Differences Between the Two Approaches to Weight Loss

Deciding between bariatric surgery and medical weight-loss requires an understanding of the differences in terms of preparation, recovery, and associated lifestyle changes.


Not every person qualifies for bariatric surgery. Several guidelines help determine if a patient is a candidate for weight-loss surgery:

  • A body mass index (BMI) of 35 and over, with at least one high-risk medical condition (comorbidity) such as high blood pressure, type 2 diabetes, osteoarthritis and sleep apnea,
  • a body mass index (BMI) of 40 or greater,
  • 18-65 years old (with some exceptions),
  • acceptable operative risks,
  • failed attempts with diet plans, behavioral as well  as medical therapy,
  • realistic expectations and a strong motivation to become healthier,
  • capable of understanding the procedure and implications,
  • commitment to prolonged lifestyle changes and long-term follow-up,
  • psychologically prepared.

Bariatric surgery candidates are asked to meet with several members of a bariatric multidisciplinary team, including a dietitian, nutritionist, and psychologist.

In contrast, participating in a medical weight-loss program doesn't have the same strict requirements. Your doctor might insist on some behavioral changes, and he or she will determine your eligibility for prescription medication. You don’t need a minimum BMI for nutrition counseling, nor do you have to undergo a psychological evaluation.

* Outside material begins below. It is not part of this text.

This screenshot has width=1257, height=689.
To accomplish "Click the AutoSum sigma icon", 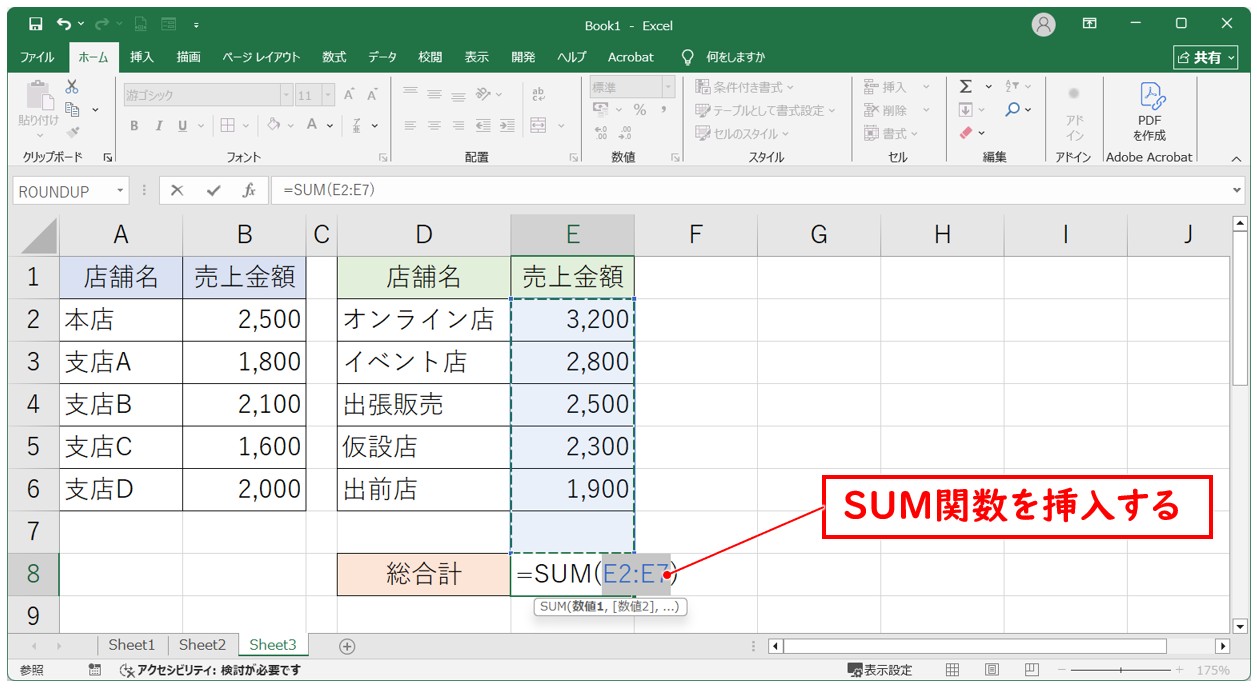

Your doctor will advise you, but most patients stay in the hospital for two to three nights after  bariatric surgery.Most patients go back to work in one or  two weeks and resume all normal activities in three to five weeks.

Lifestyle Changes

Both  bariatric surgery and medical weight-loss requires  a complete lifestyle change. You will need to commit to a lifetime of exercise and healthy eating  to avoid regaining  weight. Dietitians, physical therapists, psychologists and   patient support groups will  help you meet your goals.

Bariatric surgical patients will need to follow a strict bariatric diet. Overeating or eating the wrong foods can result in nausea, vomiting, and other complications.

Is Weight Loss with West Suburban Medical Center Right for You?

medical weight loss

Obesity can lead to many life-threatening medical conditions. Bariatric surgery or medical weight- loss can help manage these conditions or eliminate them entirely.

Even if you've tried every diet from Atkins to the Zone and nearly every exercise regimen from Pilates to weight lifting,  you can successfully lose weight with bariatric surgery or our medical weight-loss program.